Assignment >>
Copy out all of the entries below without any change.

+ + + + +

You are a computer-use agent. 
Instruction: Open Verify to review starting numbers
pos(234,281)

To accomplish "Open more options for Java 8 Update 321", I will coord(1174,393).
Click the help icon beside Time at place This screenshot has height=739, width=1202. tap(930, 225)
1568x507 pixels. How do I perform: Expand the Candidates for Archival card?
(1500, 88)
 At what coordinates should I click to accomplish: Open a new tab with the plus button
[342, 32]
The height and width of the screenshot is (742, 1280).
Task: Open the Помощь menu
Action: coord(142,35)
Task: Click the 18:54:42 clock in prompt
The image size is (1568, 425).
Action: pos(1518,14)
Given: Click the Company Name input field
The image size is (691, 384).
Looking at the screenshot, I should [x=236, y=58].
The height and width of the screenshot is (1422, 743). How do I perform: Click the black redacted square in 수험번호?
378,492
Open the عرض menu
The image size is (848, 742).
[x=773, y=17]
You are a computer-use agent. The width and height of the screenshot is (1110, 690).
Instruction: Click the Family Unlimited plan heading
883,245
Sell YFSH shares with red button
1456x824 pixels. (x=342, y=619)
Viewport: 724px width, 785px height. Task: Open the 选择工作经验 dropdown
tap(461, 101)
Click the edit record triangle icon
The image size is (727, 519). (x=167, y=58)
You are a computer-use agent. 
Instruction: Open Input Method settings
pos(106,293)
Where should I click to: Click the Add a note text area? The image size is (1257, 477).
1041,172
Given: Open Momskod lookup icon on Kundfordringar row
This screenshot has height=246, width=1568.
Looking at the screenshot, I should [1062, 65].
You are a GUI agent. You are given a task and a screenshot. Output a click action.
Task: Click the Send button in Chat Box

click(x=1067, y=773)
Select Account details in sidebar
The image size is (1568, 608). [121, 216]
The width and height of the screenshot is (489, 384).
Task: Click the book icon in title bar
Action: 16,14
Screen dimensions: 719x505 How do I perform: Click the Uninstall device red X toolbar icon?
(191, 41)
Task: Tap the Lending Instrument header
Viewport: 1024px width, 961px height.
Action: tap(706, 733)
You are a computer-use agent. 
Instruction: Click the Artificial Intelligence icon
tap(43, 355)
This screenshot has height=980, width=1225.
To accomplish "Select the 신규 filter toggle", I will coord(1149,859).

+ + + + +

Expected answer >>
You are a computer-use agent. 
Instruction: Open Verify to review starting numbers
pos(234,281)

To accomplish "Open more options for Java 8 Update 321", I will coord(1174,393).
Click the help icon beside Time at place This screenshot has height=739, width=1202. tap(930, 225)
1568x507 pixels. How do I perform: Expand the Candidates for Archival card?
(1500, 88)
 At what coordinates should I click to accomplish: Open a new tab with the plus button
[342, 32]
The height and width of the screenshot is (742, 1280).
Task: Open the Помощь menu
Action: coord(142,35)
Task: Click the 18:54:42 clock in prompt
The image size is (1568, 425).
Action: pos(1518,14)
Given: Click the Company Name input field
The image size is (691, 384).
Looking at the screenshot, I should [x=236, y=58].
The height and width of the screenshot is (1422, 743). How do I perform: Click the black redacted square in 수험번호?
378,492
Open the عرض menu
The image size is (848, 742).
[x=773, y=17]
You are a computer-use agent. The width and height of the screenshot is (1110, 690).
Instruction: Click the Family Unlimited plan heading
883,245
Sell YFSH shares with red button
1456x824 pixels. (x=342, y=619)
Viewport: 724px width, 785px height. Task: Open the 选择工作经验 dropdown
tap(461, 101)
Click the edit record triangle icon
The image size is (727, 519). (x=167, y=58)
You are a computer-use agent. 
Instruction: Open Input Method settings
pos(106,293)
Where should I click to: Click the Add a note text area? The image size is (1257, 477).
1041,172
Given: Open Momskod lookup icon on Kundfordringar row
This screenshot has height=246, width=1568.
Looking at the screenshot, I should [1062, 65].
You are a GUI agent. You are given a task and a screenshot. Output a click action.
Task: Click the Send button in Chat Box

click(x=1067, y=773)
Select Account details in sidebar
The image size is (1568, 608). [121, 216]
The width and height of the screenshot is (489, 384).
Task: Click the book icon in title bar
Action: 16,14
Screen dimensions: 719x505 How do I perform: Click the Uninstall device red X toolbar icon?
(191, 41)
Task: Tap the Lending Instrument header
Viewport: 1024px width, 961px height.
Action: tap(706, 733)
You are a computer-use agent. 
Instruction: Click the Artificial Intelligence icon
tap(43, 355)
This screenshot has height=980, width=1225.
To accomplish "Select the 신규 filter toggle", I will coord(1149,859).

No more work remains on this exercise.